## Selected passage
= = = = = = =

Cornelia Carey, Executive Director of the Craft Emergency Relief Fund: "I also witnessed progress during a visit to the Ohr-O'Keefe Museum in Biloxi, Mississippi where I helped distribute 30,000 pounds of clay donated to potters by Highwater Clays in Asheville, North Carolina. All of the conversations there were about getting back to work, whether this act meant finding studio space or firing up a new kiln. These trips confirm for me that the creative community in the Gulf is making progress and our assistance is as important now as it was back in September." If a donation is within your means, please consider it. These people do good work.

Animator vs. Animation. (Drawn) Also via Drawn, this looks like a good cause.

Rather wonderful interventionist public art. (Digg)

Hypothetical Drawings About Real People. Another Processing work. Hm. (Digg)

= = = = = = =

Entries on where items appear
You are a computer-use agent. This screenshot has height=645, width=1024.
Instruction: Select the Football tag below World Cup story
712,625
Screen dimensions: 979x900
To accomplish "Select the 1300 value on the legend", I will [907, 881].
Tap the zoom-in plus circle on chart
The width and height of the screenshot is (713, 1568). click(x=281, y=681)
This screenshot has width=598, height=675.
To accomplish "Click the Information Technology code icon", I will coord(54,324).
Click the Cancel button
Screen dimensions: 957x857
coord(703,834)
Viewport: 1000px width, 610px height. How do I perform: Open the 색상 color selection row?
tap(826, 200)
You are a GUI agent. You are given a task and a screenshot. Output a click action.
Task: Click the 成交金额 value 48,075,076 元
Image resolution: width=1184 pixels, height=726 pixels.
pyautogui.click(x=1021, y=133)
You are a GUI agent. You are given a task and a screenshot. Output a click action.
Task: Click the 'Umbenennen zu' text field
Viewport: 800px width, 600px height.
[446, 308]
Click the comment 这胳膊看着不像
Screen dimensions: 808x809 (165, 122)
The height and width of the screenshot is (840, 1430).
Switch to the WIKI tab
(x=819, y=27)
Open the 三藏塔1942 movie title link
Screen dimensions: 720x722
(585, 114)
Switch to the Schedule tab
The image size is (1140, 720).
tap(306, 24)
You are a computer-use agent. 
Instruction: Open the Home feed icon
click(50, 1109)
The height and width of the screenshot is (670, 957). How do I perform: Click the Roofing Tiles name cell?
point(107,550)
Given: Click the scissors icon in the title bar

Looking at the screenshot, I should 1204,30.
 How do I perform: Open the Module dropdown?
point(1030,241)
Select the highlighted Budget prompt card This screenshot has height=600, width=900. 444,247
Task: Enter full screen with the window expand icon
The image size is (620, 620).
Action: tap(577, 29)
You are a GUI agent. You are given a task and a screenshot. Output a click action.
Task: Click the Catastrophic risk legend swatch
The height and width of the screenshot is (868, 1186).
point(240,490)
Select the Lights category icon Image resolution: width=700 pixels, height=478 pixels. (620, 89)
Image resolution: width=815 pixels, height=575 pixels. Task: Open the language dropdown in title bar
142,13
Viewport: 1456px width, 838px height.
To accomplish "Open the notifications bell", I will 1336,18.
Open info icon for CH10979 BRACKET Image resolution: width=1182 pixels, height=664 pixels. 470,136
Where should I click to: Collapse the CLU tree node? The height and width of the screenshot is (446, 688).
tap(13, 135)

= = = = = = =

## Required tasks
A: Please rewrite the paragraph of the post that begins "Cornelia Carey, Executive Director" as a short bulleted list that keeps its main facts.
B: Output the stretch of the post from "Cornelia Carey, Executive" through "work. Hm. (Digg)", word for word.

## Solutions for each task
A:
- Cornelia Carey, Executive Director of the Craft Emergency Relief Fund, saw progress during a visit to the Ohr-O'Keefe Museum in Biloxi, Mississippi.
- There she helped distribute 30,000 pounds of clay that Highwater Clays of Asheville, North Carolina, donated to potters.
- All the conversations were about getting back to work, such as finding studio space or firing up a new kiln.
- Carey says the trips confirm that the Gulf's creative community is making progress and that the Fund's assistance is as important now as it was in September.
- The post asks readers to consider donating if they can, saying these people do good work.

B:
Cornelia Carey, Executive Director of the Craft Emergency Relief Fund: "I also witnessed progress during a visit to the Ohr-O'Keefe Museum in Biloxi, Mississippi where I helped distribute 30,000 pounds of clay donated to potters by Highwater Clays in Asheville, North Carolina. All of the conversations there were about getting back to work, whether this act meant finding studio space or firing up a new kiln. These trips confirm for me that the creative community in the Gulf is making progress and our assistance is as important now as it was back in September." If a donation is within your means, please consider it. These people do good work.

Animator vs. Animation. (Drawn) Also via Drawn, this looks like a good cause.

Rather wonderful interventionist public art. (Digg)

Hypothetical Drawings About Real People. Another Processing work. Hm. (Digg)